575. RSNA 2023 Abdominal Trauma Detection | rsna-2023-abdominal-trauma-detection
首先,感谢RSNA和Kaggle主办这场比赛。
恭喜所有参赛者。
我的解决方案基于我在以往RSNA比赛中的经验教训,以及从优秀竞争者那里学到的思路。

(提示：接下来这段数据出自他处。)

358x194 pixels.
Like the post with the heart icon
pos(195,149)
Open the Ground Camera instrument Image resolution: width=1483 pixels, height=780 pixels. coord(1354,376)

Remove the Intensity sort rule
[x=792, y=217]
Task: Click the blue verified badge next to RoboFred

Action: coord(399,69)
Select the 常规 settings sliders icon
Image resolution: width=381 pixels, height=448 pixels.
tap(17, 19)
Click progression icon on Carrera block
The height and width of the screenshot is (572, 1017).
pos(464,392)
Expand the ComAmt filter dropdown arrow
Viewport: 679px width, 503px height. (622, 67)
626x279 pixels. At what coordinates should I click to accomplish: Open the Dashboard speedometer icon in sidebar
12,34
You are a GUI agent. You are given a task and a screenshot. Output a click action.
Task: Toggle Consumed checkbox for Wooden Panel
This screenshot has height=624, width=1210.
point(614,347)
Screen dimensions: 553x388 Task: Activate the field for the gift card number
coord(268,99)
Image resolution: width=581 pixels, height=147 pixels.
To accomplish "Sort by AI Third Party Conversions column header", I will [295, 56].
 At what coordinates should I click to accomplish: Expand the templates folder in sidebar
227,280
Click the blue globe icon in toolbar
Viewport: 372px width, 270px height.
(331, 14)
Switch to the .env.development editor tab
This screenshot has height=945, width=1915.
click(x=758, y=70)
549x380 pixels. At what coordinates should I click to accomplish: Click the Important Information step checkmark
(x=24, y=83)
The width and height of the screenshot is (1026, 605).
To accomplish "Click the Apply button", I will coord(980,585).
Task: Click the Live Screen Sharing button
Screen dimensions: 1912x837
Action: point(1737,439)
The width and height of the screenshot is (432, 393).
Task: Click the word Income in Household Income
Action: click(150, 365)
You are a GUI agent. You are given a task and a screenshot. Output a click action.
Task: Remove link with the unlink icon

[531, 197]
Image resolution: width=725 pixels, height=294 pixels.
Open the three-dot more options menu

我使用了@theoviel提供的数据集。感谢他的贡献。
我基于患者ID(n=3147)创建了5个折叠。
我根据标签类型将任务分为三个部分:
首先,我训练了一个3D分割模型来生成器官掩码。

我使用了Qishen的3D分割代码:https://www.kaggle.com/competitions/rsna-2022-cervical-spine-fracture-detection/discussion/362607
我裁剪了器官区域,并为每个器官提取了15个切片。因为从以往的RSNA比赛中获得了很多思路,我开始使用相邻±2通道的方法。
我尝试了仅使用1个切片但包含5个通道的方法,因为我想比较不同方式的效果,但最终这个方法表现更好。所以我最终采用了这种方式。不过我认为原始方法更有意义。
然后我使用裁剪后的体积和研究标签训练了CNN + 序列模型。

3D分割部分与上述相同。

唯一的区别是我为肠区域裁剪了30个切片。
我还使用裁剪后的体积以及研究和图像标签训练了CNN + 序列模型。

对于外渗模型,我使用步长5和±2相邻通道的方式获取切片。
例如,每个图像的形状为(5, size, size),5个通道分别是[n-2, n-1, n, n+1, n+2]。
我还将图像大小调整为384。我尝试了其他方法,如512大小、裁剪图像等,但效果不佳。
外渗模型基于2个阶段。
首先,我训练特征提取器并获得特征嵌入。
其次,我训练序列模型。
这些足以进入黄金区域。


此外,多亏了Ian的边界框标签,我能够进一步优化外渗模型。
在我的实验中,使用边界框标签训练检测器效果不佳。
所以我使用这个标签让模型专注于外渗区域。
我在特征提取器中添加了分割头,效果很好。
这个添加分割头的想法来自之前的Siim比赛。
我真诚地感谢每次制作并分享优秀解决方案的众多参赛者。
多亏了你们,我学到了很多,并成为了一名Kaggle Master。
此外,感谢主办方以及为最佳解决方案做出贡献的每个人。